▶ **Dataset extract**:
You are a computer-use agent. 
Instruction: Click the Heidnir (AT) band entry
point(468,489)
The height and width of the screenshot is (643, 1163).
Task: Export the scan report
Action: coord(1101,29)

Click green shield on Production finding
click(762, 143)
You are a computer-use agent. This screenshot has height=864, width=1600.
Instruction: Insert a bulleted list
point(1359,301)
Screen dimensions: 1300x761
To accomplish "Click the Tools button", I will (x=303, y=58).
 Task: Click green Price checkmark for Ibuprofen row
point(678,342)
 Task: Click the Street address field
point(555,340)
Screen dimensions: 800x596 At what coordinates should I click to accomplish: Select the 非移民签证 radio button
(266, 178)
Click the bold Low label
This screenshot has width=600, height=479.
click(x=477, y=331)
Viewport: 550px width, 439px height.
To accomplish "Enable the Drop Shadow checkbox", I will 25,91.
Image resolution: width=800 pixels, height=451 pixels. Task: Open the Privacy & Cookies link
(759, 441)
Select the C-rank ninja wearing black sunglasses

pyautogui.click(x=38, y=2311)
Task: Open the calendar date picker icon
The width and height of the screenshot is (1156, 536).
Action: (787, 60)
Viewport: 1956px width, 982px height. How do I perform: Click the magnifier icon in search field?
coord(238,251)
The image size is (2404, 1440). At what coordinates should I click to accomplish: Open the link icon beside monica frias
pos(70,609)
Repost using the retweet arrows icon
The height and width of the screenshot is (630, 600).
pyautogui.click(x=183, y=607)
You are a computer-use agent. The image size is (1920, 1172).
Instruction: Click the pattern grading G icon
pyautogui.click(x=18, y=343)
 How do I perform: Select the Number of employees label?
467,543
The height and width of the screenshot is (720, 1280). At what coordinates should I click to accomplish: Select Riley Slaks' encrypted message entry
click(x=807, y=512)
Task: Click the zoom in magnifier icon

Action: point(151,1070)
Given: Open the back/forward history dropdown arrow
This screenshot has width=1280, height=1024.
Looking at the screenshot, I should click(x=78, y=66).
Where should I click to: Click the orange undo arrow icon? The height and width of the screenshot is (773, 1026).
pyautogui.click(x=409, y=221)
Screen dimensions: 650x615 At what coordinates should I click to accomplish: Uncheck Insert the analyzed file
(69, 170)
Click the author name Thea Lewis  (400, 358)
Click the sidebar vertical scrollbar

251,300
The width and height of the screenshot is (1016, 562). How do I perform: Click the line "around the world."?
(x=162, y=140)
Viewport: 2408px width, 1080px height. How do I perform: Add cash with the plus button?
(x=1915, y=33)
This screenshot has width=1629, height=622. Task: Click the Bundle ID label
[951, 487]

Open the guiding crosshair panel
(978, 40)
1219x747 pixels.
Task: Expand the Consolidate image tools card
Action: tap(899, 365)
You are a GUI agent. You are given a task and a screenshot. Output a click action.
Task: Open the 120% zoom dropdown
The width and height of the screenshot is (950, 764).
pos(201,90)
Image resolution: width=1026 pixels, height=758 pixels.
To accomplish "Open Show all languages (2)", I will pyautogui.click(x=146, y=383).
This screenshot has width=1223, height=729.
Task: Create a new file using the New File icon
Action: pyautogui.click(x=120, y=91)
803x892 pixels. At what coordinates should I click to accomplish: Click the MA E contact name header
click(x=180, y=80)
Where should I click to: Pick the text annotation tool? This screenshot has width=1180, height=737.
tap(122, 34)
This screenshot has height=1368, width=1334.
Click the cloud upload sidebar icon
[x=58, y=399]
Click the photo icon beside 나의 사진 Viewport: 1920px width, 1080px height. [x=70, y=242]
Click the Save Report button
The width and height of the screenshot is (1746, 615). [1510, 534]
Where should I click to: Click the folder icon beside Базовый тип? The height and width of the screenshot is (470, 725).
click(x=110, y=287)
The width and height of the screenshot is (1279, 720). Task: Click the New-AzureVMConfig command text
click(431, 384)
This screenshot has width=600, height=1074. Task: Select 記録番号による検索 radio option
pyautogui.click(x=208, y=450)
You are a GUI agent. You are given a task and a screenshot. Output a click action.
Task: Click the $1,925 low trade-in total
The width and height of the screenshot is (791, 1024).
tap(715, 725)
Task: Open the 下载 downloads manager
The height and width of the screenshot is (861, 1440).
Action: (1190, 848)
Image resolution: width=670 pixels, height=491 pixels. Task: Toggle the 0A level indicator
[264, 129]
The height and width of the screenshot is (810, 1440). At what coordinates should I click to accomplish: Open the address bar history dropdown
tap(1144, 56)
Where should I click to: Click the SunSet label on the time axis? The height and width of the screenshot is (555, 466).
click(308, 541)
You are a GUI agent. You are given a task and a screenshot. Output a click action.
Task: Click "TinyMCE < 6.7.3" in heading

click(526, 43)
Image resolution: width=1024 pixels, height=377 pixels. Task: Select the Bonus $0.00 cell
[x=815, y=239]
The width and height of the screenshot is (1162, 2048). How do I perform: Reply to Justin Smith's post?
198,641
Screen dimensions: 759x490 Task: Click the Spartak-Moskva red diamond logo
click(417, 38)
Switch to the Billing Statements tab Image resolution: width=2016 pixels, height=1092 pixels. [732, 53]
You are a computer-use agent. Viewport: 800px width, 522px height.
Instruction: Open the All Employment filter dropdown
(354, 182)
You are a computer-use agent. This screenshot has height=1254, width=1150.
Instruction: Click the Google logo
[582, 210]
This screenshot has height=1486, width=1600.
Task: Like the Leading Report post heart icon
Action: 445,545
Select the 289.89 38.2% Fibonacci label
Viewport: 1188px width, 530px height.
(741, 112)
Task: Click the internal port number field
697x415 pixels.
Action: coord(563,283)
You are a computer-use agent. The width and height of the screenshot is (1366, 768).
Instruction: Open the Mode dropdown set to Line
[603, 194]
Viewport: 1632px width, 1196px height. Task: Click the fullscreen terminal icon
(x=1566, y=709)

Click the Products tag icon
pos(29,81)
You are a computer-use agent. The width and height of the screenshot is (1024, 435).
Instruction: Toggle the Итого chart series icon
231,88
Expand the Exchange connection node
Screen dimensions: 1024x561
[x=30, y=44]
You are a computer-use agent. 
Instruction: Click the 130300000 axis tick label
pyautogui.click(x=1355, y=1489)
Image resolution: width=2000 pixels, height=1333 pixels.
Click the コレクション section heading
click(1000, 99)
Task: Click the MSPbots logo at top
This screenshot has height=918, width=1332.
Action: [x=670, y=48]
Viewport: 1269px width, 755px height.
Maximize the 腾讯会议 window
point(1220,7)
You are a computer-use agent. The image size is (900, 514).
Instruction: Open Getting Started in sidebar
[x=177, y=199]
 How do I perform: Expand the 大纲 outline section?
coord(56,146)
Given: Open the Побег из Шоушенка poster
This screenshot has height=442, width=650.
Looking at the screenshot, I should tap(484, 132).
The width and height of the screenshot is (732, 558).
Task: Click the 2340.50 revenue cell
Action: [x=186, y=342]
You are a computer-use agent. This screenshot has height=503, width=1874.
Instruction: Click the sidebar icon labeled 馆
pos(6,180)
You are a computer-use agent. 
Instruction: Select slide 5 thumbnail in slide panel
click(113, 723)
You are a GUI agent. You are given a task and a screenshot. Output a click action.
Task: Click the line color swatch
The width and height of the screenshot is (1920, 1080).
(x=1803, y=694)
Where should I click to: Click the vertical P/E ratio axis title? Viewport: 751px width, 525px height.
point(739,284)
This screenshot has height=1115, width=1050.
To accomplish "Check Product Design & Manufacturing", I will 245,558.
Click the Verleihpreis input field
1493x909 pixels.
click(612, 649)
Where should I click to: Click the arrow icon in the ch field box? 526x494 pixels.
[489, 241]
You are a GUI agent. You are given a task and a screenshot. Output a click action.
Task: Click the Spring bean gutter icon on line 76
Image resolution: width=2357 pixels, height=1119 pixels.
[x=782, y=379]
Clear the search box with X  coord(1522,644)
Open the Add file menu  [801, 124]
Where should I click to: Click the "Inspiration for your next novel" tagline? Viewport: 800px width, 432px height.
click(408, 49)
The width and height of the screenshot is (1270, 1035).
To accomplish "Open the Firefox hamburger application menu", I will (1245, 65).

▶ **Stated task**: Copy out the items word for word, from the line containing "Task: Click the zoom in magnifier icon" through the line containing "Looking at the screenshot, I should click(x=78, y=66).", including both of those lines.

▶ **Result below**:
Task: Click the zoom in magnifier icon

Action: point(151,1070)
Given: Open the back/forward history dropdown arrow
This screenshot has width=1280, height=1024.
Looking at the screenshot, I should click(x=78, y=66).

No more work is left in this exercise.